Once John learns of Sam’s impending departure, he sees it as betrayal and immediately drives to the center to seek revenge on the “liar” (his second-favorite epithet). He strangles secretary Jules (Tracy Perez) as she is leaving and gains access into the building, cutting the power when he is inside. I’m always impressed by how easily cinematic psychos can seek out and find breaker boxes in any structure, regardless of size or layout. The loss of electricity poses little concern to Sam and Val, who’ve grown accustomed to frequent outages.
Preceding this juncture, “Devil” builds tension and impending terror at a brisk clip as it segues into a “Wait Until Dark” style game of cat-and-mouse. Unfortunately, instead of ramping up the pace as one might presume, it relies on tiresome wheel-spinning and a complete lack of anything resembling common sense on the parts of its protagonists. As John reaches the main office, he abandons his search in favor of further ranting and tossing shit around like an angry toddler.

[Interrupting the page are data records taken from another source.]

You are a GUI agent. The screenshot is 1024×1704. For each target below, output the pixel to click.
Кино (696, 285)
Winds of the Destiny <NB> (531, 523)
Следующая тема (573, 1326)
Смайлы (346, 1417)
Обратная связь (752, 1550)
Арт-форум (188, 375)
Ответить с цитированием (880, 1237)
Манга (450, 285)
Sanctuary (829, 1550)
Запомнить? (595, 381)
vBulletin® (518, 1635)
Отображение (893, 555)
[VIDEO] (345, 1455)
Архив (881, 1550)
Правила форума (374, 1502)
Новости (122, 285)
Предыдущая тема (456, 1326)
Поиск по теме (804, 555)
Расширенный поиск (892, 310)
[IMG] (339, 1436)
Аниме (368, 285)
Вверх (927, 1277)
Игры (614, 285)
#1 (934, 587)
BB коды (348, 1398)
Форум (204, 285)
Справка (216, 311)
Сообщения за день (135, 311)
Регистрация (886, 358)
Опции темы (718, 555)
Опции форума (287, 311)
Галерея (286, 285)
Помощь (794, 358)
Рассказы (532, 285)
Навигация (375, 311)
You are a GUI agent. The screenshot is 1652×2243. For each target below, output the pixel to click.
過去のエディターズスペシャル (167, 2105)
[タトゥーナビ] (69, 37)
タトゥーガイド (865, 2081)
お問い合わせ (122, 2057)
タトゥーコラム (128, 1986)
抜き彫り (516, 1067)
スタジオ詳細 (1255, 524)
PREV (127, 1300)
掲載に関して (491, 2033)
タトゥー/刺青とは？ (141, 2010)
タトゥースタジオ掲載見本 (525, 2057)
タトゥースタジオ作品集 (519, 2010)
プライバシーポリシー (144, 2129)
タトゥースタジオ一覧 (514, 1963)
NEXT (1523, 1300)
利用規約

This affords Val the opportunity to alert authorities with the freaking cell phone in her pocket, but she completely forgets its existence until John is already in the room. On her own, Sam is forced to crawl through broken glass (though she’d previously stated that she can easily maneuver about without her cane) and nearly become the next victim until Jess knocks John unconscious. Problem solved, right? Get the hell out of there and roll credits, right? Oh no, friends. Jess carefully bandages Sam’s bleeding hands, giving John plenty of time to come to, fix himself a light snack, perhaps even do a Sudoku puzzle before continuing his assault. If this were another body count flick or DIY hokum, these lapses in logic would still annoy, but likely be followed by gratuitous nudity and/or gore as a reward for suffering through stupidity.
Writer/director Jason Cuadrado (2008’s “Tales of the Dead”) proves himself a craftsman behind the camera, but he and co-writer Wyatt Doyle apparently struggled to pad out the narrative in order to achieve feature-length status. The minimal exposition pinned to John and Sam is refreshing at first, but would have been preferred over the obvious stalling for time that takes place during the climax. The final confrontation in John’s home compensates for this transgression as much as it can manage, and is indeed a corker of a scene. Still, it only hints at what could have been if they hadn’t scripted themselves into a corner once the leads were assembled.
It’s always admirable when a horror film ditches a boobs-and-blood approach and embodies the principal of “less is more” in execution, which is why it pains me to make this statement concerning the measured refinement of “Devil May Call”:
Could’ve used more boobs and blood. I despise myself for stating that, but it’s true.